## Task statement
If a line in the data below holds the word "computer", copy it.

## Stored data
-.-.-
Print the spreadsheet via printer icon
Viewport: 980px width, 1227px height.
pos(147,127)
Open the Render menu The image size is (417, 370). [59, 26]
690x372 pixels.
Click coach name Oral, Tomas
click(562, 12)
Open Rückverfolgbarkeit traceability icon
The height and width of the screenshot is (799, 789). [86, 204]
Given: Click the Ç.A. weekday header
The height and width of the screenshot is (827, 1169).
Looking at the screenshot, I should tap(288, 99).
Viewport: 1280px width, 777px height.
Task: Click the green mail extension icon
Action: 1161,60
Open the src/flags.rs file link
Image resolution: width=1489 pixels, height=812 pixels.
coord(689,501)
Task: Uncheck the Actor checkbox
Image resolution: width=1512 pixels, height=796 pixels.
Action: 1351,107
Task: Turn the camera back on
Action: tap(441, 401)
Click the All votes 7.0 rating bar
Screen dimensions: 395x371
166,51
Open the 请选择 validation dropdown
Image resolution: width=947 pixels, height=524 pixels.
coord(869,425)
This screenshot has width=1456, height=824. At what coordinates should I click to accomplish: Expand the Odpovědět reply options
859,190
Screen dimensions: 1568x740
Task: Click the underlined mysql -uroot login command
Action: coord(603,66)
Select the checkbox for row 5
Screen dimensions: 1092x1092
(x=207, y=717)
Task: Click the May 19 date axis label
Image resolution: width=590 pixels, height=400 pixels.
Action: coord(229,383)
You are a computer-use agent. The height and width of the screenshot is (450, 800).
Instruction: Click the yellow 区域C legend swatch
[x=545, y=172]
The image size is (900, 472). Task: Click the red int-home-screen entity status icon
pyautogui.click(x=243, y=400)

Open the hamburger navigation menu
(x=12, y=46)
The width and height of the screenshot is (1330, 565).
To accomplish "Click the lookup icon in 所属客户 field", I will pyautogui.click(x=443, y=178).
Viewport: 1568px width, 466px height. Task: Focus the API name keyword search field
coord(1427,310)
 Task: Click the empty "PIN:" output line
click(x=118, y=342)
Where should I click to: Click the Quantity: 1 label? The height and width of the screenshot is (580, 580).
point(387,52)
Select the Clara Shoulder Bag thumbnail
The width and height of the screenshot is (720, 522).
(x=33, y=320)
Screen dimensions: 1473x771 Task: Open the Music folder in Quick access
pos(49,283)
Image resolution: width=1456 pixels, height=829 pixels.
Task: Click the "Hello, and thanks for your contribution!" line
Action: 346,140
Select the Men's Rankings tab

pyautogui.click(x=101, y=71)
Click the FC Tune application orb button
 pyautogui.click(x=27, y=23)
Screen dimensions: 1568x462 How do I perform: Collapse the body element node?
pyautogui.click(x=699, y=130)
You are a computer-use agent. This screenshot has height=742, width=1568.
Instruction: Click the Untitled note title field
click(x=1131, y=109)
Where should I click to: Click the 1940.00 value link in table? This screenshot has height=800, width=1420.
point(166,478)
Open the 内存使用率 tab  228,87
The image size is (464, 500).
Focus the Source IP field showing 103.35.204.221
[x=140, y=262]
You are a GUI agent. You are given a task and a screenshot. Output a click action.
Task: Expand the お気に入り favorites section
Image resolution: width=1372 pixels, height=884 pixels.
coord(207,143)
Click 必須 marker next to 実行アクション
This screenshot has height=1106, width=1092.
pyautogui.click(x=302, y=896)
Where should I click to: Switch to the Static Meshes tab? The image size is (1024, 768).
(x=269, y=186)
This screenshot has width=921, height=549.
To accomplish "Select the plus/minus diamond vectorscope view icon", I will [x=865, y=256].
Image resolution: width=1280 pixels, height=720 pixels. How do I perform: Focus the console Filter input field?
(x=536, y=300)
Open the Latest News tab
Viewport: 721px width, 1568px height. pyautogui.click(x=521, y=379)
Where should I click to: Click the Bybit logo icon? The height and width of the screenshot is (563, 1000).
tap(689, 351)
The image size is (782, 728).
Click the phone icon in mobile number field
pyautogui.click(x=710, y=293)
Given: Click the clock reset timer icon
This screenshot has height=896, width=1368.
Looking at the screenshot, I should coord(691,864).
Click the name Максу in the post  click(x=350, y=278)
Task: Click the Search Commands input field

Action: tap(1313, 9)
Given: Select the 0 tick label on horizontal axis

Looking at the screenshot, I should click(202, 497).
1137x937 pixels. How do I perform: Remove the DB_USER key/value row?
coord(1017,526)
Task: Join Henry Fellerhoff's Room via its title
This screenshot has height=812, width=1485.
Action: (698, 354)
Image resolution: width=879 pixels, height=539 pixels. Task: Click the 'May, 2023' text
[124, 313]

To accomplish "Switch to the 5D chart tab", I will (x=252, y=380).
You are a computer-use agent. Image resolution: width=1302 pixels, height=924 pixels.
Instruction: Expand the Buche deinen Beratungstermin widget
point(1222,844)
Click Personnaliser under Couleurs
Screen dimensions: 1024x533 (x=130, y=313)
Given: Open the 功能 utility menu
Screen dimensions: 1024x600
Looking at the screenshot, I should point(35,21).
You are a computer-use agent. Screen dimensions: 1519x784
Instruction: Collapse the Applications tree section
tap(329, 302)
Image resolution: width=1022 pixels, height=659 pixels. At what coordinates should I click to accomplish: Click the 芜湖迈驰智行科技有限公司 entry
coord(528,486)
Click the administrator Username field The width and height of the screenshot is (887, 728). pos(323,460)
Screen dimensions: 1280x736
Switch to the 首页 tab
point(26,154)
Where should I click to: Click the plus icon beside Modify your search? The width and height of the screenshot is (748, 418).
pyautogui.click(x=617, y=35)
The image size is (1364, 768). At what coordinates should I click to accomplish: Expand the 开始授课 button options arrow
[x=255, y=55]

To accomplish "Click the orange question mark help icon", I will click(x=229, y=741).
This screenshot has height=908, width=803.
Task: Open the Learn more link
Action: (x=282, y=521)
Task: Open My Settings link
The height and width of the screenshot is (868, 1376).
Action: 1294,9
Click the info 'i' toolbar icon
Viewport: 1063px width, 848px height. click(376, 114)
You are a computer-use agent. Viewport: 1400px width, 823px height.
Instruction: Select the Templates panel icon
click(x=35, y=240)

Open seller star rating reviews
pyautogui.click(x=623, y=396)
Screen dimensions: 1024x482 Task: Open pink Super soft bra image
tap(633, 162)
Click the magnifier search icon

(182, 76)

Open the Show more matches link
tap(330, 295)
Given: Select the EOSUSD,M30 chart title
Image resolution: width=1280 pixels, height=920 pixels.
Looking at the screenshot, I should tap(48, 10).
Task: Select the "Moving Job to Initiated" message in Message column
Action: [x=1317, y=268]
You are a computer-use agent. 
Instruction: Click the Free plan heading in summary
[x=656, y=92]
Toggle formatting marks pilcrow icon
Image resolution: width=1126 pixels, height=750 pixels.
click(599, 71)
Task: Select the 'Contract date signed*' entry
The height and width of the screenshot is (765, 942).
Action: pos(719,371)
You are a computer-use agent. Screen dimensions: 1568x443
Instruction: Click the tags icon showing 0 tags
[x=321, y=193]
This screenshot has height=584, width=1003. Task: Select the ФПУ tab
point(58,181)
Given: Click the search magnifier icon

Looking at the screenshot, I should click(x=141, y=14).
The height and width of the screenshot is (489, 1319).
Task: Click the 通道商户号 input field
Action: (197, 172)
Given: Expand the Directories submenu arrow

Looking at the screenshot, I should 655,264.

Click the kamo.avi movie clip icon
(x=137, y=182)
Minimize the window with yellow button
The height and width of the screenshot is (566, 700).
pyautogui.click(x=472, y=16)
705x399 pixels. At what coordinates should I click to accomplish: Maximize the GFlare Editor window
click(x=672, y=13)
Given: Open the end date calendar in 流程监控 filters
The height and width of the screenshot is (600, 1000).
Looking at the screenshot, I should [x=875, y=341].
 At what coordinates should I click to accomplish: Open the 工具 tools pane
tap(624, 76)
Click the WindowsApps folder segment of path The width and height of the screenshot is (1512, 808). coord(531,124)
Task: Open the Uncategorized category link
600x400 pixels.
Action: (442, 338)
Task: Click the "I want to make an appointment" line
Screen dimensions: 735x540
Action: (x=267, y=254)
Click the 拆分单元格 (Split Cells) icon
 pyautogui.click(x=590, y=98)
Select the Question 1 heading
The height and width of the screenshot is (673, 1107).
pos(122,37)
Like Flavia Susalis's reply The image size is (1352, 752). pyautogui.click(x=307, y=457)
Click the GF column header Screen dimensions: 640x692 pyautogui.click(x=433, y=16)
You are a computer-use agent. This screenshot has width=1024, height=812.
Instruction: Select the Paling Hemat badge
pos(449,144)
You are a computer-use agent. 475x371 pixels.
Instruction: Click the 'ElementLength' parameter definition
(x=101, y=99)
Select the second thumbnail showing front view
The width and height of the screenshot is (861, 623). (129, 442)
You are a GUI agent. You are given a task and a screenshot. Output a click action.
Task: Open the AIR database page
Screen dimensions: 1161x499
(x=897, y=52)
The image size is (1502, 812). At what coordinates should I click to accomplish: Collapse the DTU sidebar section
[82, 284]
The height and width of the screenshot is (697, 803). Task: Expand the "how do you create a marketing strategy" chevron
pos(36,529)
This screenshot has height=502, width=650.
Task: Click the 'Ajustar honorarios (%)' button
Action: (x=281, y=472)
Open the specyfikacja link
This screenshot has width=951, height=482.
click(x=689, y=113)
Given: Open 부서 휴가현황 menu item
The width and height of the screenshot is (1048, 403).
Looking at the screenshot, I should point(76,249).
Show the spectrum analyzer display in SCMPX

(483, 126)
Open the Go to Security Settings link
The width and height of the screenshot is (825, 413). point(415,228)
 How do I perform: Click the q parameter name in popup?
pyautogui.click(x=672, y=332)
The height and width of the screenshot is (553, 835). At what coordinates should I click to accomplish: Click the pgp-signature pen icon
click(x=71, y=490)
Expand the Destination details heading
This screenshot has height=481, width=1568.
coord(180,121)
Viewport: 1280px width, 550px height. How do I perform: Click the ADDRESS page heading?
-.-.-
## Answer area
You are a computer-use agent. The height and width of the screenshot is (450, 800).
You are a computer-use agent. This screenshot has height=742, width=1568.
You are a computer-use agent. Image resolution: width=1302 pixels, height=924 pixels.
You are a computer-use agent. Screen dimensions: 1519x784
You are a computer-use agent. Viewport: 1400px width, 823px height.
You are a computer-use agent. 
You are a computer-use agent. Screen dimensions: 1568x443
You are a computer-use agent. This screenshot has width=1024, height=812.
You are a computer-use agent. 475x371 pixels.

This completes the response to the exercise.